Rev. John Vaughn is the executive vice president at Auburn Theological Seminary. Before joining Auburn, Rev. Vaughn served as the program director for the Twenty-First Century Foundation, a national foundation based in Harlem, New York, that advances strategic giving for Black community change. He led the Foundation's signature initiatives — “Black Men and Boys” along with “Gulf Coast recovery and rebuilding.” Before joining the staff of the Twenty-First Century Foundation, Rev. Vaughn served as the executive director of the Peace Development Fund, which provides funding, training and assistance for grassroots peace and justice community organizing throughout the United States and select countries internationally.
From 1996 to 2000, Rev. Vaughn served as the minister for education and social justice at the Riverside Church in New York City, where he oversaw the Church's ministries with children, youth, young adults, adult education, social justice, social services and small grants. Rev. Vaughn has also served as the director for community development at the Community Training and Assistance Center (CTAC) in Boston, Mass; the executive director of East Harlem Interfaith in New York City; the action assistant at The Riverside Church, and the assistant minister at the Hamilton United Methodist Church in San Francisco, Calif.
An ordained minister in the American Baptist Churches, Rev. Vaughn received his undergraduate degree from Holy Cross College in Worcester, Mass and his Master of Divinity from the Pacific School of Religion in Berkeley, Calif. He is married to the Rev. Dr. P. Kimberleigh Jordan, an ordained minister in the United Church of Christ. They are the proud parents of a two sons, an eleven-year old son named James and a seven-year old named Caleb.
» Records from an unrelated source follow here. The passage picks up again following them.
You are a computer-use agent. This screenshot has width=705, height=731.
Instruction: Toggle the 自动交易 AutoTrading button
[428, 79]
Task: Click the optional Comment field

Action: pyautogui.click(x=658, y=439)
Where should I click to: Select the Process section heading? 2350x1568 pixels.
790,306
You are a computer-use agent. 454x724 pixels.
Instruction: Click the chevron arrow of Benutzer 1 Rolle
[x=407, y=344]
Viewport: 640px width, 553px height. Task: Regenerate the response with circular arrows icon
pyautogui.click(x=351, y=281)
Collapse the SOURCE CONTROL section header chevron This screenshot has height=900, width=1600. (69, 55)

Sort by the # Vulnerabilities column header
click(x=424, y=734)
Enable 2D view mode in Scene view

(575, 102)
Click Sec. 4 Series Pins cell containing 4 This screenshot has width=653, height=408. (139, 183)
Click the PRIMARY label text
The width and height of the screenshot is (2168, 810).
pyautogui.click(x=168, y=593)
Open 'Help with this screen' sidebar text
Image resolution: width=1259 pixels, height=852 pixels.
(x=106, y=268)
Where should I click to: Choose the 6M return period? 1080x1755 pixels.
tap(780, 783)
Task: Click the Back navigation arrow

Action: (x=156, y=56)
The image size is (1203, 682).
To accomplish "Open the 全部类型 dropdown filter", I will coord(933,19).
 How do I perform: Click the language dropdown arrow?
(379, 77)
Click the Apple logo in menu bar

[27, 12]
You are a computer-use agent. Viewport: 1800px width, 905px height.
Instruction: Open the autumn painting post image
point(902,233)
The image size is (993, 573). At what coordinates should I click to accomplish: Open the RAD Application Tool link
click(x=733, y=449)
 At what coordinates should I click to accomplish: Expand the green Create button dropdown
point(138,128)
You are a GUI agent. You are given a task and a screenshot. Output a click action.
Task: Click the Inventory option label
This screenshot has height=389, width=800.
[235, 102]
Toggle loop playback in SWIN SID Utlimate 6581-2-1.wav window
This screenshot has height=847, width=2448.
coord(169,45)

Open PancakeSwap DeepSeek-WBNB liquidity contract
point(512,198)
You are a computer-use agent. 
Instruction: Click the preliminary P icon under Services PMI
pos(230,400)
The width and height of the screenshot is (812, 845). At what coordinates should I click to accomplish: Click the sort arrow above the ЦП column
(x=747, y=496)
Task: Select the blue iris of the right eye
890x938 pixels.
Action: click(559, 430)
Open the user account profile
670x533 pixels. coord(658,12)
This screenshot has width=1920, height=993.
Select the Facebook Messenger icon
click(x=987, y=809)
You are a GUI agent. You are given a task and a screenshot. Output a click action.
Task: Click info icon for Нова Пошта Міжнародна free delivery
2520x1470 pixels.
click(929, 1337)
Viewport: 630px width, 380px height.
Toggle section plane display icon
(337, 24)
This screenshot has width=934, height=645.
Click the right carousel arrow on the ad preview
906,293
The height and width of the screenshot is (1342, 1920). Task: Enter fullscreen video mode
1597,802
Valarie Kaur is a leading American interfaith leader and founder of Groundswell. As a lawyer, filmmaker, and Sikh activist, Valarie helps communities channel their stories into movements for social change. She has made award-winning films and led multimedia campaigns on a wide range of issues: hate crimes against Sikh and Muslim Americans, racial profiling, gun violence, marriage equality, immigration detention, and solitary confinement. A Senior Fellow at Auburn Seminary, she is a regular television commentator on MSNBC and opinion contributor to CNN, NPR, PBS, The Washington Post, The Huffington Post, The Hill and The New York Times. Valarie earned degrees at Stanford University, Harvard Divinity School, and Yale Law School, where she founded the Yale Visual Law Project to train future lawyers to make films for social and policy change. Valarie is currently the Media and Justice Fellow at Stanford Law School’s Center for Internet and Society, where she co-founded Faithful Internet and advocates for Internet freedom and access. The Center for American Progress calls Valarie “a standout figure in the world of interfaith organizing and activism” and among 13 progressive faith leaders to watch. Valarie believes that “the way we make change is just as important as the change we make.”